Alfred Mifsud, the Deputy Governor of the Central Bank of Malta, took money from tobacco giant Philip Morris to entertain a relationship with then Commissioner for Health John Dalli, responsible for EU’s tobacco legislation portfolio, according to a well-respected investigative journalist in Malta.
Dalli, who was sacked by the then Commission president José Manuel Barroso in October 2012 after a tobacco lobbying scandal involving a Swedish company, has claimed he was a victim ever since.
But new information, revealed by investigative journalist Daphne Caruana Galizia in her blog “Running Commentary”, shows that Dalli was also in touch, through an intermediary, with the US tobacco giant Philip Morris.
Daphne Caruana Galizia is known as “Malta’s only independent journalist” and was the only one to have been given privileged access to the Panama Papers.
According to the revelations, Philip Morris International paid Mifsud €2,750 a month to act as a middleman or go-between with Dalli. The payment stopped when the Maltese commissioner was forced to resign.
Mifsud also accepted entertainment from Philip Morris International over this period, travelling as the tobacco giant’s guest to football matches and other events.
Reportedly, Mifsud’s sole brief was to relay information and messages between Dalli and Philip Morris International, because Dalli could not have private and unlogged meetings with the tobacco giant.
When Barroso forced Dalli to resign, giving him half an hour to clear his desk, Philip Morris International informed Alfred Mifsud that his services were no longer required, and terminated his retainer fee.
‘Prolonged periods in Malta’
During the period when Mifsud received money from Philip Morris International, Dalli was seen visiting Mifsud’s offices in Malta “at least twice a week outside office hours” by eyewitnesses. At the time, Dalli spent prolonged periods in Malta and flew to the island frequently from Brussels.
When contacted for his comments about the matter yesterday evening, Mifsud admitted that he took money from the tobacco giant, but said that it was “as a consultant”. When asked what the cigarette manufacturers consulted him on, concerning Malta, he replied that it was “local markets, the tobacco industry and the class action legislation that was going through parliament at the time”.
Mifsud confirmed that he was paid by Philip Morris International “for about 18 months” and that the relationship was terminated by Philip Morris when Dalli ceased to be European Commissioner.
Mifsud, who is set to become governor of the Central Bank of Malta from 1 July, is also exposed by Caruana Galizia as taking large amounts of cash from a businessman representing an American software company. At that time Mifsud was chairman of Mid Med Bank (now HSBC Bank Malta). The same company was later engaged for installing new software worth millions for Mid Med Bank.
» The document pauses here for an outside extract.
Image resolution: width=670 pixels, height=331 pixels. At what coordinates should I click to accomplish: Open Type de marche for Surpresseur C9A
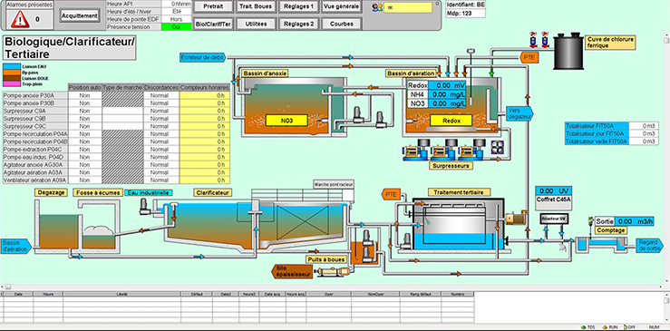point(122,111)
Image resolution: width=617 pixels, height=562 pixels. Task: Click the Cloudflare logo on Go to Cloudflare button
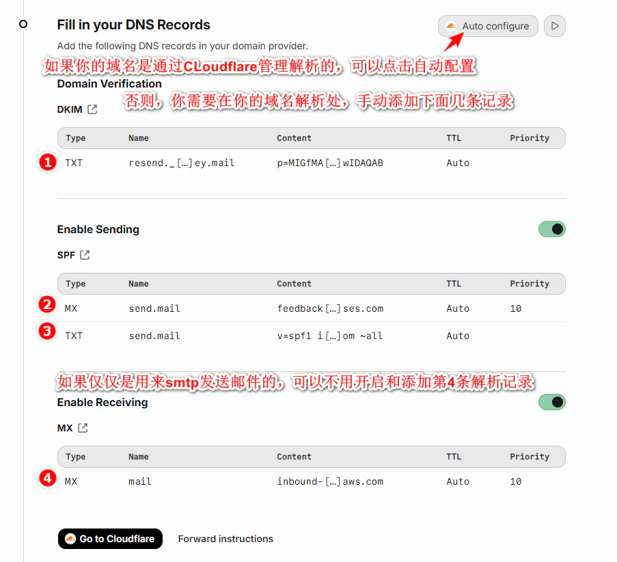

The investigation of the Dalli case by the EU anti-fraud office OLAF was criticised for being amateurish and its former chief has been stripped of his immunity to be able to be investigated by the Belgian authorities.
Malta is taking over the rotating presidency of the Council of the EU from 1 January 2017. The country has recently been associated with a succession of scandals and corruption stories.